AI Dictionary
Advanced· ~2 min read#lora#peft#fine-tuning

LoRA

Low-Rank Adaptation

A parameter-efficient fine-tuning method that freezes the big model and trains only small adapter matrices alongside it.

LOW-RANK ADAPTATIONFROZEN BASEW7B params · untouched+LoRA ADAPTERA×B~0.5% trainable paramstrain just two tiny matrices instead of all 7 billion weights
Definition

Fine-tuning a 7B-parameter LLM normally means updating every weight — that's high-end GPUs, gigabytes of VRAM, and weeks of compute. LoRA (2021, Microsoft) cuts that cost roughly 100×.

The idea: freeze the base model (its weights don't change). Add two small matrices to each layer: A (n × r) and B (r × m), with r small (usually 8–64). Their product represents the delta to add to the base weights. Only A and B are trained.

Result: on a 7B model, only ~5M parameters get trained (~0.07%).

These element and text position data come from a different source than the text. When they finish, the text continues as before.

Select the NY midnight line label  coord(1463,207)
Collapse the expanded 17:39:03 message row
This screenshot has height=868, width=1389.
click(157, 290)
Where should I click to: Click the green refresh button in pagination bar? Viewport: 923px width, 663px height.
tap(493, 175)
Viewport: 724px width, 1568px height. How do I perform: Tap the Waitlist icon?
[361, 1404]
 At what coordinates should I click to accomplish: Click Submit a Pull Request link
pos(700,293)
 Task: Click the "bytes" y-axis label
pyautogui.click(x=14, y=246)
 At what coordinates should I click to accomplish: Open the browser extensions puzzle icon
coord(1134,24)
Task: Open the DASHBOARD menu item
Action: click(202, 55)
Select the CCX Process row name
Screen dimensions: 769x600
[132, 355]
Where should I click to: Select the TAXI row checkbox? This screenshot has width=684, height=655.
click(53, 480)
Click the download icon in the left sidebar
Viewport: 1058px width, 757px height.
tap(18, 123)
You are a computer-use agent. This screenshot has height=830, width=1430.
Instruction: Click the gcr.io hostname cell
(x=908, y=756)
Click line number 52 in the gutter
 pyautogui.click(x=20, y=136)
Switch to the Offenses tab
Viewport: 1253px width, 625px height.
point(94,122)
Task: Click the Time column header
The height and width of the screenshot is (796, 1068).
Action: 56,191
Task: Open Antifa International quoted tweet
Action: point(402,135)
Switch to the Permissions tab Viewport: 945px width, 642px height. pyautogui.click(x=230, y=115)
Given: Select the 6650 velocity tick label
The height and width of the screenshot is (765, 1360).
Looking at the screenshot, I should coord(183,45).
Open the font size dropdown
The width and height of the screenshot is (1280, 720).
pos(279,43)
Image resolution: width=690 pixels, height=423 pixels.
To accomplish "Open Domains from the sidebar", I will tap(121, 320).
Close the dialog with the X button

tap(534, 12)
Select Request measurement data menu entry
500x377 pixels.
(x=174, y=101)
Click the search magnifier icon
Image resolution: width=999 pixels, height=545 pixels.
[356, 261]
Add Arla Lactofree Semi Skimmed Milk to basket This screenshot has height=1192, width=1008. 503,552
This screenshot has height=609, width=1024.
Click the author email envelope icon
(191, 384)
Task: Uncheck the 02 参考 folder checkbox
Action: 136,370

One consumer GPU (24GB VRAM) is enough. The output adapter is ~50MB and snaps onto the base model at runtime.

Analogy

Instead of rewriting a book, you stick post-it notes in the margins. The book (base model) stays untouched. The post-its (LoRA adapter) add commentary. Make different post-it sets for different scenarios and swap them in and out of the same book.

Real-world example

You want to specialize Llama-3-8B for Turkish legal documents. Classic fine-tuning: 8× A100, $5000+, 3 days. With LoRA: one RTX 4090, $20 of electricity, 4 hours. Resulting adapter: 80MB.

Next day a different customer needs medical terminology. Same base model, new LoRA. In production you swap between base + lora_legal and base + lora_medical on the fly. Storing many variants is cheap.

When to use
  • Fine-tuning open-source models on a limited GPU budget
  • Multiple specialized variants on the same base model
  • Fast iteration: try 5 different adapters in a day
  • Edge deployment — small adapter files are easy to distribute
When not to use
  • When you need to change fundamental model capabilities (e.g. add a new language) — full fine-tune required
  • Closed-source models (GPT, Claude) — LoRA needs weight access
  • On very small models — the overhead isn't worth the savings
Common pitfalls

Misjudging rank

r = 4 is fast but underfits. r = 256 is slow and overfits. Typical sweet spot is r = 8–32. Tune to task complexity.

Naively merging multiple LoRAs

Just adding two LoRAs (legal + medical) creates conflicts. Merge techniques like DARE-TIES exist, but the area is still active research.

Base model coupling

A LoRA adapter only works on the exact base it was trained on. Going Llama-3.1 → 3.2 means re-training.